Lavrov a indiqué que les deux parties ont examiné les résultats déjà obtenus. Elles ont aussi évoqué les défis à venir. Une heure avant la conférence de presse, Lavrov a été reçu par le président nigérien Abdourahamane Tiani. Les responsables ont informé ce dernier des accords conclus.
Un communiqué conjoint a été adopté. Un mémorandum a aussi été signé. Ce texte établit un système de consultations régulières entre les ministères des Affaires étrangères. Un plan concret pour les deux prochaines années accompagne ce mémorandum. Ce dispositif doit garantir des contacts réguliers. Il doit aussi assurer un suivi de la mise en œuvre des accords.
Les parties ont soutenu l’idée d’élargir la coopération au-delà de la politique étrangère. Les domaines économiques et financiers sont concernés. La coopération entre banques centrales a été mentionnée. Un intérêt commun pour une coopération interparlementaire a été exprimé.

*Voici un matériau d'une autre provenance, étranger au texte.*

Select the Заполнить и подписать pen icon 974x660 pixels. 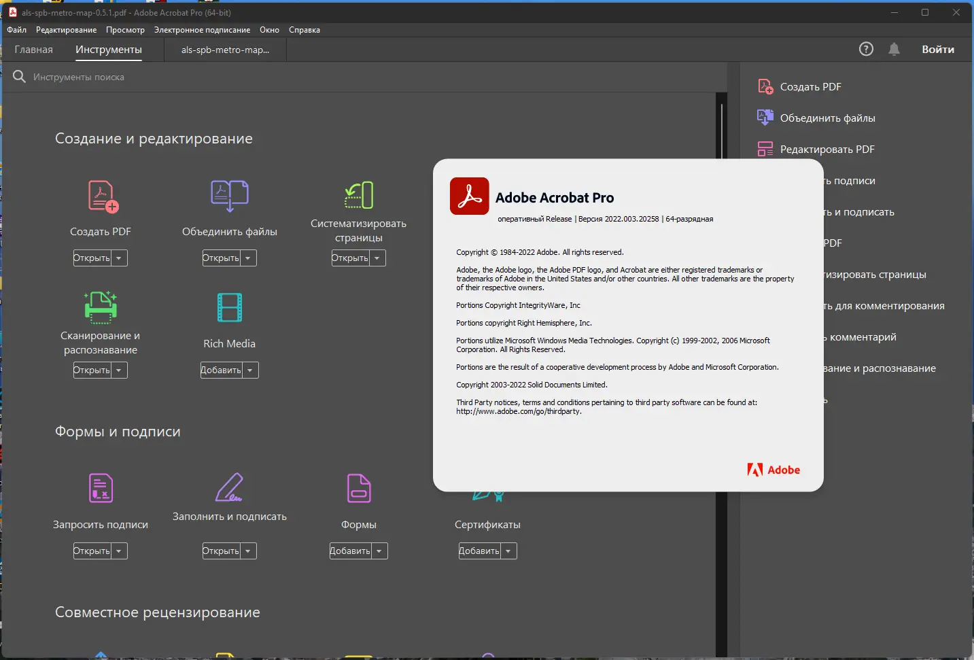tap(229, 488)
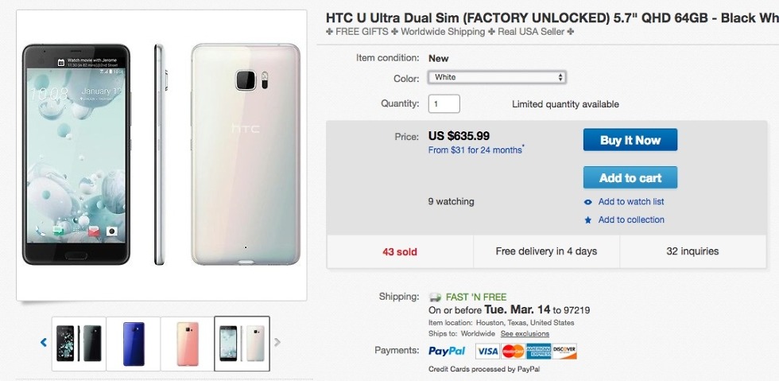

La lutte contre le terrorisme a été une priorité des discussions. Lavrov a déclaré que la Russie souhaite que ce format serve d’exemple. D’autres pays pourraient ainsi conclure des accords égaux. Ces accords seraient fondés sur les intérêts nationaux, non sur des exigences extérieures.
Interrogé sur les changements géopolitiques en Afrique de l’Ouest, Lavrov a évoqué un phénomène mondial. Il a parlé d’un « second éveil » de l’Afrique. Les pays africains, après leur indépendance politique, restent dépendants économiquement. Ils cherchent désormais à gérer leurs propres ressources naturelles.
La Russie se dit prête à contribuer à cette évolution. Lavrov a rappelé le soutien soviétique passé à l’industrie d’État en Afrique. Ce soutien visait à jeter les bases d’un développement indépendant. Il a conclu qu’il reste beaucoup à faire et que la Russie est prête.